What you will do -
Once you find the line containing "Wino z pleśni – jedno z najdroższych na świecie! (340, 1866)" in the data below, copy it and each following line exactly, up to and including the line containing "[Shareinfo – polski", and nothing else.

Data excerpts -
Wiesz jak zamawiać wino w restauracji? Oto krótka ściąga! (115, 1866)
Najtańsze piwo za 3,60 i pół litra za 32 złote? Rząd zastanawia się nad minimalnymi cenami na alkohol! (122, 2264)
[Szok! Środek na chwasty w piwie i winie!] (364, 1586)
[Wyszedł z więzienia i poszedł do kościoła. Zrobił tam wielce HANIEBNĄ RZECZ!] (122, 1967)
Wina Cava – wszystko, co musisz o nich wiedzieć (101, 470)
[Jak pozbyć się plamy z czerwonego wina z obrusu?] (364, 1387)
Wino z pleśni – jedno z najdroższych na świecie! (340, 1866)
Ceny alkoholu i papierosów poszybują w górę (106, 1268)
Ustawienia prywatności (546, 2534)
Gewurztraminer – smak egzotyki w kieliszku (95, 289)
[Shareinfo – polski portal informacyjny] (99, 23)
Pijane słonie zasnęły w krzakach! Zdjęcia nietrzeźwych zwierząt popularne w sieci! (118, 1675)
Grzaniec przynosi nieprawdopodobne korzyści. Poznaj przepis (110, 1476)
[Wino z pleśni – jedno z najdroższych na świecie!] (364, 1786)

Result -
Wino z pleśni – jedno z najdroższych na świecie! (340, 1866)
Ceny alkoholu i papierosów poszybują w górę (106, 1268)
Ustawienia prywatności (546, 2534)
Gewurztraminer – smak egzotyki w kieliszku (95, 289)
[Shareinfo – polski portal informacyjny] (99, 23)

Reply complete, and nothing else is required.